October 14, 2009 at 5:18 PM Laurel Deedrick-Mayne wrote
Oh, fantastic! Your message gave me tears, to think you will probably actually get there. Yes, a Canadian flag or (I don't know if you there's any poppies around this time of year or a little bundle of flowers) and a maybe a little note that he is not forgotten. My friend Jim (the veteran) has started lobbying the government for a full pardon.
Sometimes I wonder why I embarked on such a long and arduous journey as writing the novel (it isn't very good) but maybe moments like this provide the answer. Can't wait to hear how you make out.
Love and good luck… Mum

19-Oct-2009

So yesterday I completed my mission. I walked the 40 minutes there and back (both ways) from the train station, in the rain, with both my packs on my back just to imagine. I stopped at a flower shop where they made up a little bouquet for and onto which I attached the note I wrote and the Canadian flag I tore off my bag. I arrived at the gate and it was locked, but I had the code and entered it and unlocked it and felt like I was in sort of story or special club. Harold Pringle is actually in plot VIII not VII as every document says. Grounds are beautifully kept.

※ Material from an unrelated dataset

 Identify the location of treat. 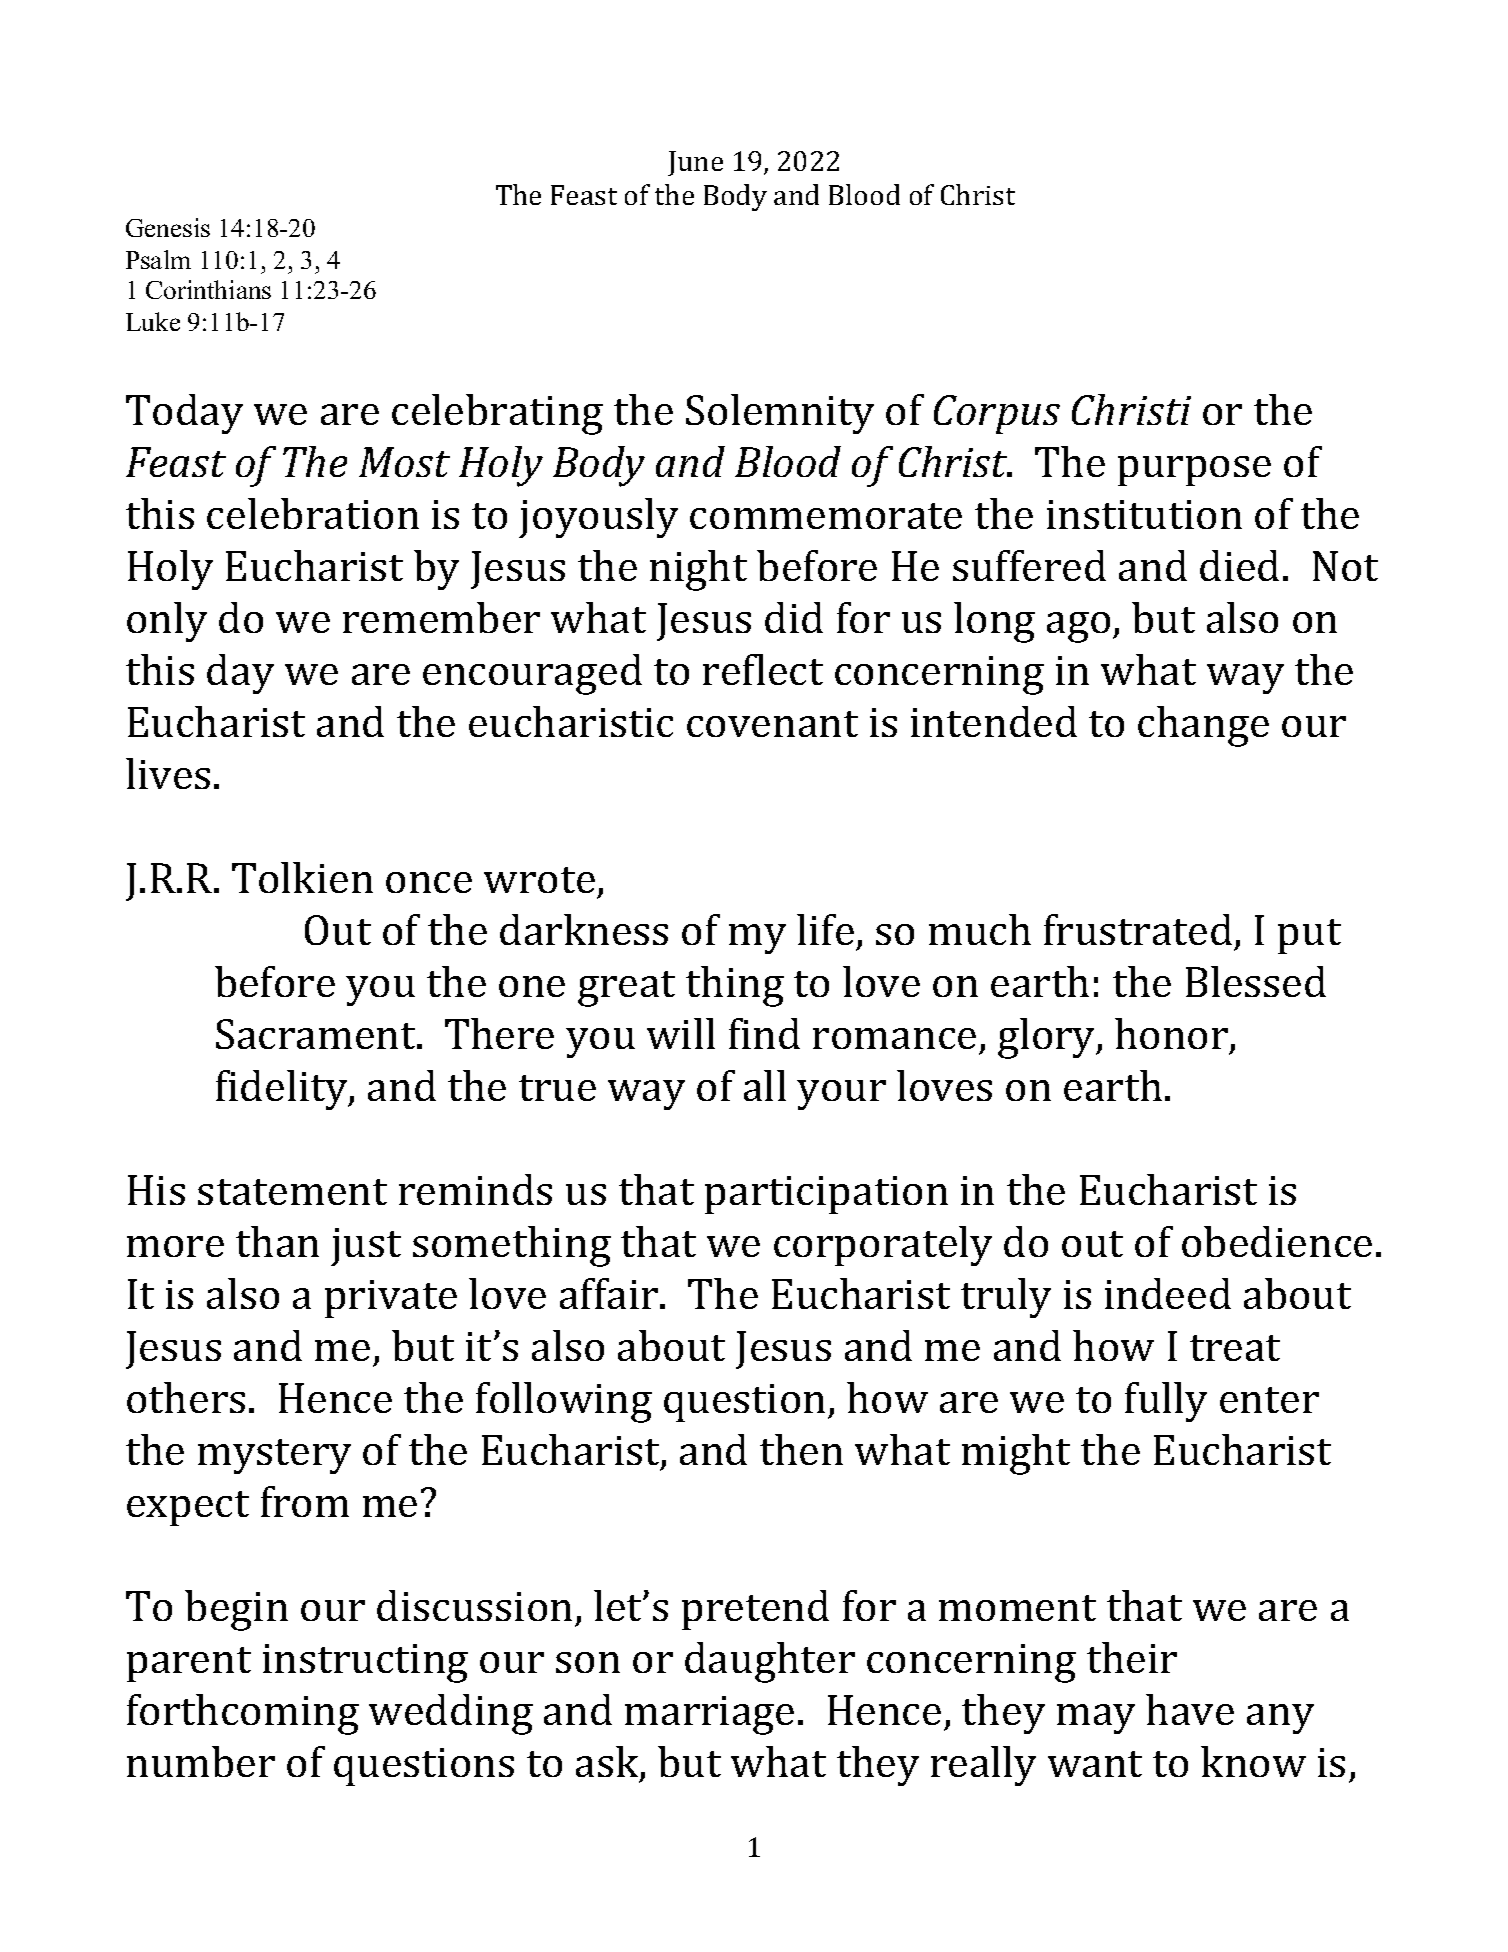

I placed the flowers and sang the National Anthem and took a moment of silence as the rain fell all around. 


The note read:

Harold Josef Pringle – You are not forgotten, and people live who wish your innocence honoured and your charge pardoned. And it is to you, soldier, son, friend and your brothers in arms that I owe the life of peace I share with my family in Canada and that many other in the world share or strive toward today. You are not forgotten. May you rest in peace.

-Nicholas Mayne


November, 2025

That 21-year-old is now married and a father.

That 49-year-old is now a full-fledged senior citizen.

Jim Ronan who dreamed of a pardon for Harold Pringle, passed away July 4, 2012

Harold Pringle still rests – unpardoned – in Caserta. 


They shall not grow old, as we that are left grow old:

Age shall not weary them, nor the years condemn.

At the going down of the sun and in the morning

We will remember them.

-excerpt from the poem, For The Fallen, by Laurence Binyon


*Bless ‘Em All, a popular song during WWII by Vera Lynn * Eversharp – a fountain pen, the slogan being “Write, with Eversharp.”